_TEXTO DE LECTURA_:

■ ■ ■ ■ ■ ■ ■

Chinua Achebe. Todo se desmorona.

febrero 27, 2019

Chinua Achebe, Todo se desmorona
Debolsillo, 2012. 207 páginas.
Tit. Or. Thing fall apart. Trad. José Manuel Álvarez Flórez.

Okonkwo es un gran guerrero, trabajador y hombre de rango en su pueblo. En buena parte para luchar contra la fama de su padre, vago y cobarde. Iremos viendo su vida en la aldea, asistimos a sus ataques de furia y vemos como no tiene cabida en el nuevo mundo que se perfila con la entrada el hombre blanco y sus misiones.

Me ha encantado el retrato de esa sociedad africana, alejada de la civilización y sin embargo ¡tan reconocible! Algunas cosas parecen exóticas, claro está, pero otras, del día a día, me parecía estar en mi infancia en un pueblo de España, con su sociedad patriarcal donde las mujeres están a las órdenes de los maridos, donde el estatus es tan importante (tener los banquetes más grandes, por ejemplo) y las habladurías de pueblo, las exageraciones e incluso los milagros, porque si en este libro los chamanes hablan con los dioses en los pueblos tenemos a nuestros curanderos. Me ha resultado tan familiar que me confirma lo que pienso siempre: que el ser humano es igual en todas partes.

■ ■ ■ ■ ■ ■ ■

_PARTES DEL EJERCICIO_:
a - Según la reseña, ¿por qué se ha convertido Okonkwo en un gran guerrero, trabajador y hombre de rango en su pueblo? Responda en una a tres oraciones.
b - ¿Quién firma la traducción de la novela que comenta la reseña?
c - Enumere todos los rasgos de la vida cotidiana que, según la reseña, recuerdan a la infancia en un pueblo de España.
Los datos que se presentan a continuación no guardan relación alguna con la reseña.

_DATOS REGISTRADOS_:
■ ■ ■ ■ ■ ■ ■

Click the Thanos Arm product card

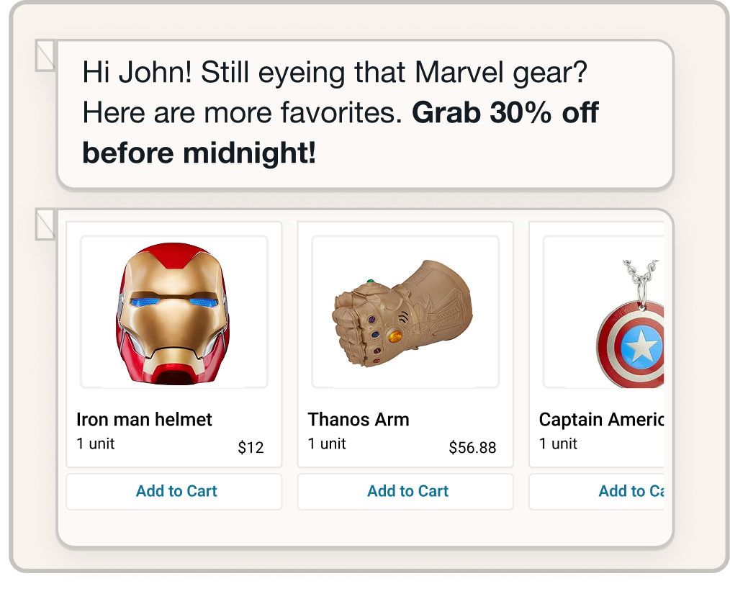(x=405, y=344)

■ ■ ■ ■ ■ ■ ■

_RESPUESTAS_:
a - En buena parte, Okonkwo lo hace para luchar contra la fama de su padre, que era vago y cobarde.

b - José Manuel Álvarez Flórez.

c -
- Una sociedad patriarcal donde las mujeres están a las órdenes de los maridos
- La gran importancia del estatus (por ejemplo, tener los banquetes más grandes)
- Las habladurías de pueblo
- Las exageraciones
- Los milagros